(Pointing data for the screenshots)

__________

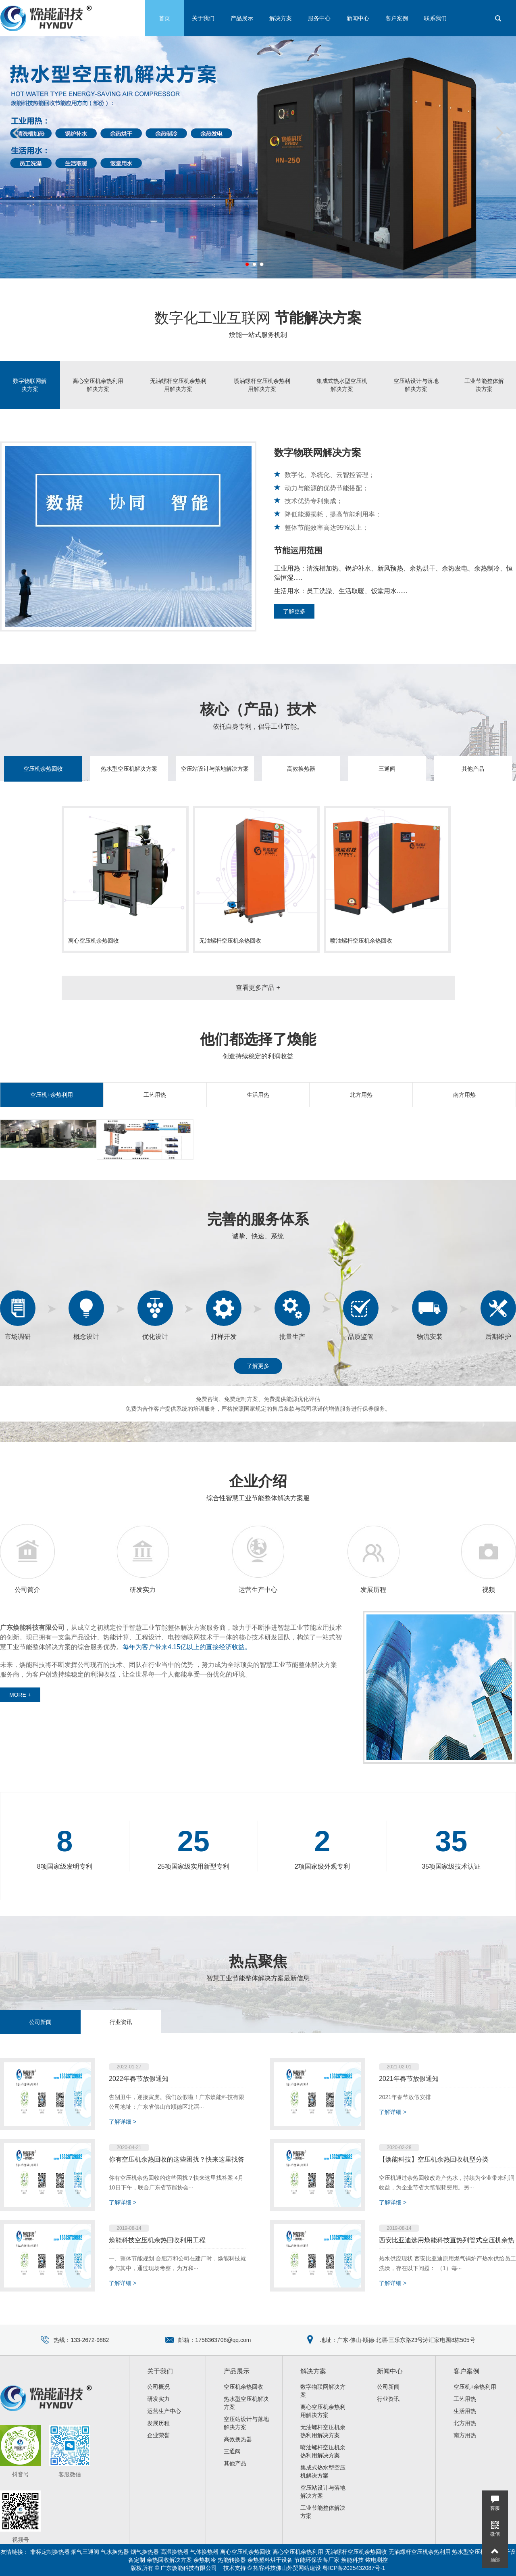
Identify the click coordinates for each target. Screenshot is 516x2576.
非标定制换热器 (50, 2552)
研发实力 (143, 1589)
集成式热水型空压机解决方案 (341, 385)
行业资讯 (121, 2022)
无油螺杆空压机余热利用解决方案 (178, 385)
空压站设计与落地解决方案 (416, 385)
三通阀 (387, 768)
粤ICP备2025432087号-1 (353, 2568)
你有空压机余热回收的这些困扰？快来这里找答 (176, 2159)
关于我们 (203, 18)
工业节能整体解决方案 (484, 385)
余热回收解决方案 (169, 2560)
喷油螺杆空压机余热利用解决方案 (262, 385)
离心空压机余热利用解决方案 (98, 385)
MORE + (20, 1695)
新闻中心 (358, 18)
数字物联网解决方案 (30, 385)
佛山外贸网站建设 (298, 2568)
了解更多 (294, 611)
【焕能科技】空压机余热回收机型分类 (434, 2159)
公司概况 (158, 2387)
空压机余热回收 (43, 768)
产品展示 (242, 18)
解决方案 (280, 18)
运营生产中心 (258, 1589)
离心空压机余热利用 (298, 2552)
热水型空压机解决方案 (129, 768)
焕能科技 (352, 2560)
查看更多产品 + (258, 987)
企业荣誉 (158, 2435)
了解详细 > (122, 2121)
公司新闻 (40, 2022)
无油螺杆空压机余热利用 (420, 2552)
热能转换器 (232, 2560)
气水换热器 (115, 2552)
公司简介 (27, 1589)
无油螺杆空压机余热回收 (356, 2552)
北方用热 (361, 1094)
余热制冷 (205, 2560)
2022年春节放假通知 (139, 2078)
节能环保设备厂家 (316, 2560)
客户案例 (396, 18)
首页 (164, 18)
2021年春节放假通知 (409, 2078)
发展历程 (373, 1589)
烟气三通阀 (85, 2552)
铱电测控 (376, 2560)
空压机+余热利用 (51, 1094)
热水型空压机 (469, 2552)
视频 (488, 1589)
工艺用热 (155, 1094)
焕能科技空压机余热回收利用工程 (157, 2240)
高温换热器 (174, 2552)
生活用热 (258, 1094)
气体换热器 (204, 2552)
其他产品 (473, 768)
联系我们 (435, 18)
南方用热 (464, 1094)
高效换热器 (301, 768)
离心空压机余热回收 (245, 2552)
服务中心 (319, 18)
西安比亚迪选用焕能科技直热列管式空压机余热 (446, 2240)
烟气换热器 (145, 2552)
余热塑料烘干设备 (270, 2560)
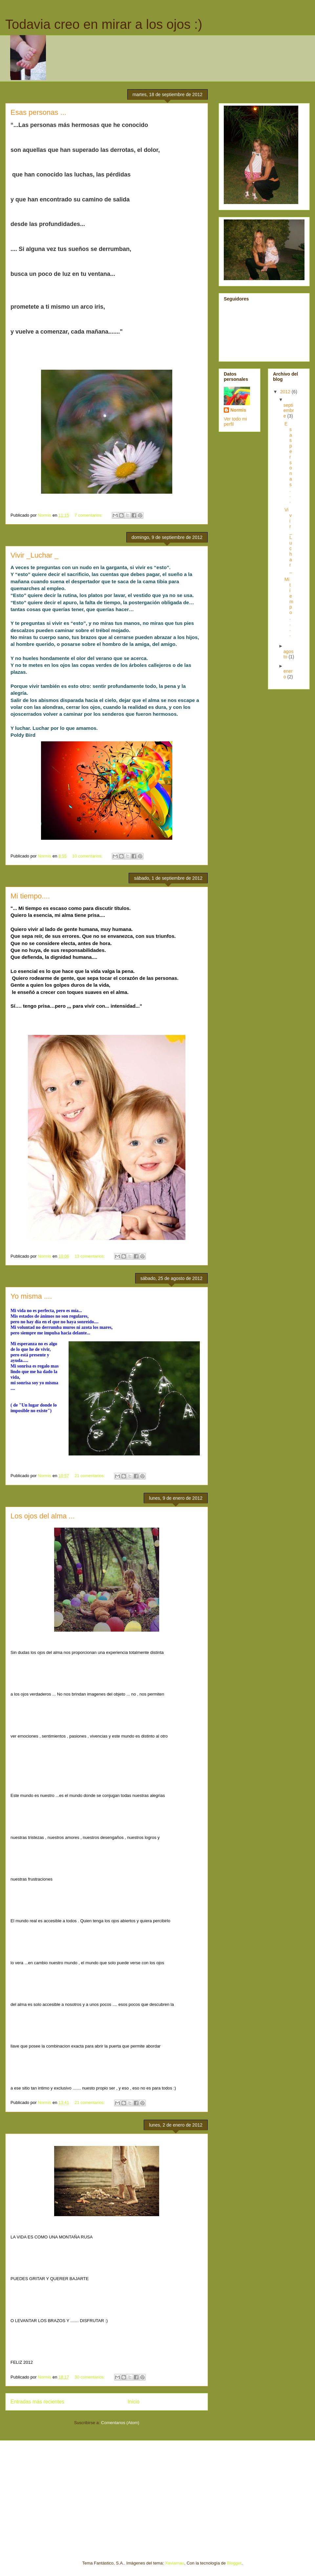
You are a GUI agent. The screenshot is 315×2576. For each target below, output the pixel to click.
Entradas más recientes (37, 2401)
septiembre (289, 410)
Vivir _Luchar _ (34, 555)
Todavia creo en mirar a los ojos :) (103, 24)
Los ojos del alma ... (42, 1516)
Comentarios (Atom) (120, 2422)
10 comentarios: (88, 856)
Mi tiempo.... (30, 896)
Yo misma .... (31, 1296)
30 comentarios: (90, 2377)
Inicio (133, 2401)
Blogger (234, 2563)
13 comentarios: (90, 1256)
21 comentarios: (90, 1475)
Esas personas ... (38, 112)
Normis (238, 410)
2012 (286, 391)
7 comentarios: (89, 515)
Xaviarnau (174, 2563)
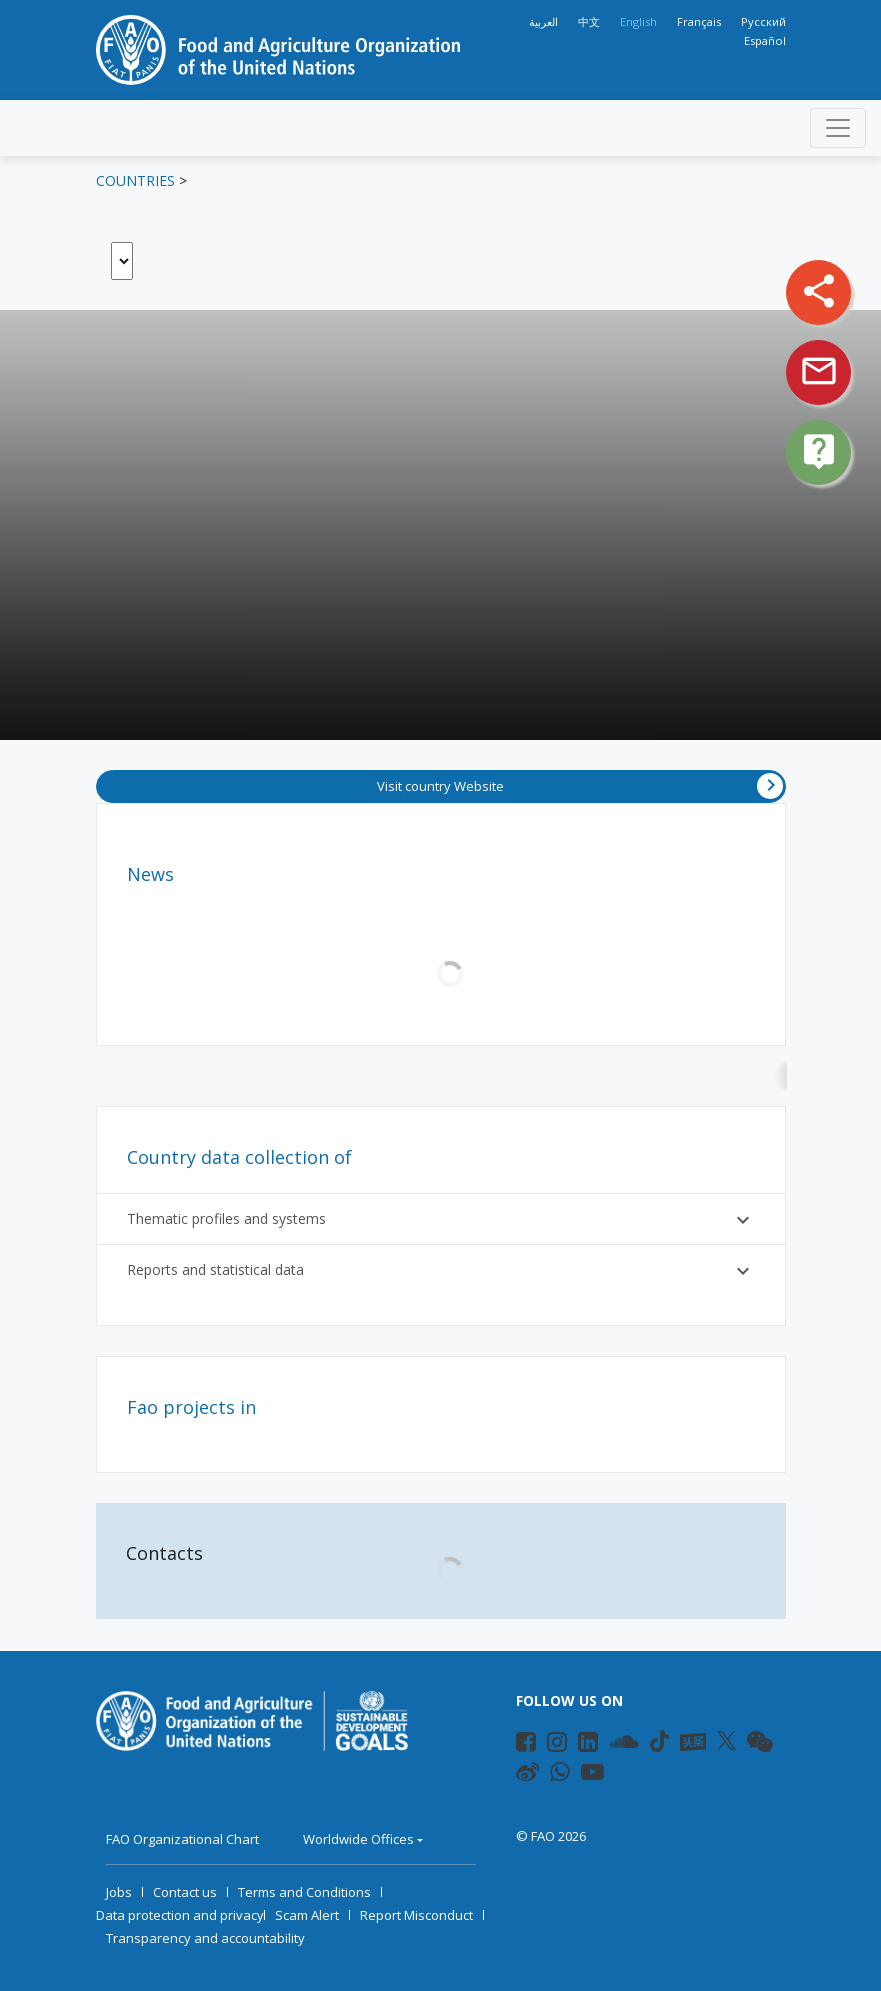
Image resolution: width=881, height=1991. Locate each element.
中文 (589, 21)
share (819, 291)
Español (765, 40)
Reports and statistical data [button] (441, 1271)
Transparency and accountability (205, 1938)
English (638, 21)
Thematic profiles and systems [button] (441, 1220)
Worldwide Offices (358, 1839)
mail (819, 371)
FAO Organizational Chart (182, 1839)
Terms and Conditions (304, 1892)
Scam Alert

__________

◆ What to produce
Copy every line in the records above that contains the word "button". Letter case matters.

◆ Written answer
Reports and statistical data [button] (441, 1271)
Thematic profiles and systems [button] (441, 1220)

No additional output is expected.